(ACTION ITEM):
The job is to find each line in the entries holding the string "computer" and copy that line.

(EXCERPTED DATA):
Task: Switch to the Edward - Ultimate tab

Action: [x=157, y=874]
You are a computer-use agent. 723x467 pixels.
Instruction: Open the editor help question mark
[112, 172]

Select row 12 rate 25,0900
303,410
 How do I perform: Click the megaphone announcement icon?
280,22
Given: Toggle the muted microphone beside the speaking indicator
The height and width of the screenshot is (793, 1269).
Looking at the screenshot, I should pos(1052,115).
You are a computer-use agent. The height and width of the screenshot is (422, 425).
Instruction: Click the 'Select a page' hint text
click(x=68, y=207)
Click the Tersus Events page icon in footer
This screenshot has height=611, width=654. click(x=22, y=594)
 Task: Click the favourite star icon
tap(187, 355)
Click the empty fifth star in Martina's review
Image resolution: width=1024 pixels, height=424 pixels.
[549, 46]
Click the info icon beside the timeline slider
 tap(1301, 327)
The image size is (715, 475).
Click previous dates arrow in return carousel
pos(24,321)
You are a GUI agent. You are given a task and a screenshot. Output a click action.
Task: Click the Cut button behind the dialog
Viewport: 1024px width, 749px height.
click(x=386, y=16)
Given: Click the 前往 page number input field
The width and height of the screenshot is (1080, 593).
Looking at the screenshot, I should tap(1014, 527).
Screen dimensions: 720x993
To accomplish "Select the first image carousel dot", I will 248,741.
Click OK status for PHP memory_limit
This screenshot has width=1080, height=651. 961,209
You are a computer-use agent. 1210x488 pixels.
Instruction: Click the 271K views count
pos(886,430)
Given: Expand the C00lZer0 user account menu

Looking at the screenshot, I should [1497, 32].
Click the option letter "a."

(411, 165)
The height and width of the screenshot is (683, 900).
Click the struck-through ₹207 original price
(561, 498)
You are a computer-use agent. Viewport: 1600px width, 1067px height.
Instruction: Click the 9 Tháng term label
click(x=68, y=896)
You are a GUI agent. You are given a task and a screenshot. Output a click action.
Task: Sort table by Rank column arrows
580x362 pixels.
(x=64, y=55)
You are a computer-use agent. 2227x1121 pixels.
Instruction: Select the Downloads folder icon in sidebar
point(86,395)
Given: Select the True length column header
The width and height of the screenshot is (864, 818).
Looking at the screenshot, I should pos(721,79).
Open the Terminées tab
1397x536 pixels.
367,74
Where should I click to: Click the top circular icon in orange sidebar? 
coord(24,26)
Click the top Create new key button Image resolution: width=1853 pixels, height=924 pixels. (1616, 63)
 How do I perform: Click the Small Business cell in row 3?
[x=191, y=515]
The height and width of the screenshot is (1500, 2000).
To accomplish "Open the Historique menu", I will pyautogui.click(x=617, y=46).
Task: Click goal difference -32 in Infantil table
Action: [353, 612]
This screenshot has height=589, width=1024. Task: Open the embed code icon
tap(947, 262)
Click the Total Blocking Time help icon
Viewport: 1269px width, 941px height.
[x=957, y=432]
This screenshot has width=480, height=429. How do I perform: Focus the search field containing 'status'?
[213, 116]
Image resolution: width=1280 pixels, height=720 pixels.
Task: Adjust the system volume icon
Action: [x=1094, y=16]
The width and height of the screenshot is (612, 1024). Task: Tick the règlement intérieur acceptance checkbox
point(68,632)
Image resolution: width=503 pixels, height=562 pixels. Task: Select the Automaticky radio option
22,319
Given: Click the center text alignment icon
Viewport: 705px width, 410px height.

(REPLY):
You are a computer-use agent. 723x467 pixels.
You are a computer-use agent. The height and width of the screenshot is (422, 425).
You are a computer-use agent. 1210x488 pixels.
You are a computer-use agent. Viewport: 1600px width, 1067px height.
You are a computer-use agent. 2227x1121 pixels.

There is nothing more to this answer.